[BEGIN Entries]
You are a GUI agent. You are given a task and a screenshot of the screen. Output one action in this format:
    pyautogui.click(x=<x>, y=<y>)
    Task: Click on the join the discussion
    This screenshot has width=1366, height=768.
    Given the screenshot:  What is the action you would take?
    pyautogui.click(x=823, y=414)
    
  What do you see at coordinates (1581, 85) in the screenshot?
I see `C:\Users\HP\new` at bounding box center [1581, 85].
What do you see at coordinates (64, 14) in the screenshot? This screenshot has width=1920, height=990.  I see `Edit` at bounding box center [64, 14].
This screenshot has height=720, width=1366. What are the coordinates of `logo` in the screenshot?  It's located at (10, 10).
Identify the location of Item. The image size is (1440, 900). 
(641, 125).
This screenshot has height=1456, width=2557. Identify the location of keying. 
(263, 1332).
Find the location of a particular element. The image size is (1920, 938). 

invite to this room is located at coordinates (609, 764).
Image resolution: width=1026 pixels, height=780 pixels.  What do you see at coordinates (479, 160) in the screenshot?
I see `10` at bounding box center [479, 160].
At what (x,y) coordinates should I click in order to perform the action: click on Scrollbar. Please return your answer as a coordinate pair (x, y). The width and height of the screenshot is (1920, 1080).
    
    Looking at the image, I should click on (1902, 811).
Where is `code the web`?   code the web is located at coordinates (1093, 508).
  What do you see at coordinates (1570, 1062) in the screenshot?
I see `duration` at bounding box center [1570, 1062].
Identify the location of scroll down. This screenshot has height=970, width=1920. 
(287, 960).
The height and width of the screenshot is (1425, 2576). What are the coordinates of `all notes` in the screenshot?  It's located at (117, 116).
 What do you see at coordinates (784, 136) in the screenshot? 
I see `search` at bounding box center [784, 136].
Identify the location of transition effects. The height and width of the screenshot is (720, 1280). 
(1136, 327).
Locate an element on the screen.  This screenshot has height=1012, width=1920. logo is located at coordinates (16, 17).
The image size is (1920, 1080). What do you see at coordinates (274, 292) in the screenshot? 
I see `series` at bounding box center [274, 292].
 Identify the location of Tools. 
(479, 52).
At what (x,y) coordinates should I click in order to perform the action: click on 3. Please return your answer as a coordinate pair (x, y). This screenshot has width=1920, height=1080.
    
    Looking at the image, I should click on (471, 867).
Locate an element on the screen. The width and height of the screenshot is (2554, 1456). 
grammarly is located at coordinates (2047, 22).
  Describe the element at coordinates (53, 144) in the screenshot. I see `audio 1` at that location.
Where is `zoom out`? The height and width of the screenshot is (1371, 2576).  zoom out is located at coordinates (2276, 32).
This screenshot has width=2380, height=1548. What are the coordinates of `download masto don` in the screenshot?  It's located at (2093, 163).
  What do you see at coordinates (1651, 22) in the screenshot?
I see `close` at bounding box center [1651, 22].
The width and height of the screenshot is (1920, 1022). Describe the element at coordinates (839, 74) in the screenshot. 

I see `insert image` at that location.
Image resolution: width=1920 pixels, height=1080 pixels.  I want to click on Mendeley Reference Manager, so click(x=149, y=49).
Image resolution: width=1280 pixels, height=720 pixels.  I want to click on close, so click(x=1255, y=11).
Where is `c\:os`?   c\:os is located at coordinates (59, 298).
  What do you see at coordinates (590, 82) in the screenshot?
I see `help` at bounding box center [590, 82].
[END Entries]
_Your task_: Quote the lines of the items from the line containing "coordinates (2276, 32)." up to and including the final line of the items, reproducing each one precisely.

_Task solution_:
Where is `zoom out`? The height and width of the screenshot is (1371, 2576).  zoom out is located at coordinates (2276, 32).
This screenshot has width=2380, height=1548. What are the coordinates of `download masto don` in the screenshot?  It's located at (2093, 163).
  What do you see at coordinates (1651, 22) in the screenshot?
I see `close` at bounding box center [1651, 22].
The width and height of the screenshot is (1920, 1022). Describe the element at coordinates (839, 74) in the screenshot. 

I see `insert image` at that location.
Image resolution: width=1920 pixels, height=1080 pixels.  I want to click on Mendeley Reference Manager, so click(x=149, y=49).
Image resolution: width=1280 pixels, height=720 pixels.  I want to click on close, so click(x=1255, y=11).
Where is `c\:os`?   c\:os is located at coordinates (59, 298).
  What do you see at coordinates (590, 82) in the screenshot?
I see `help` at bounding box center [590, 82].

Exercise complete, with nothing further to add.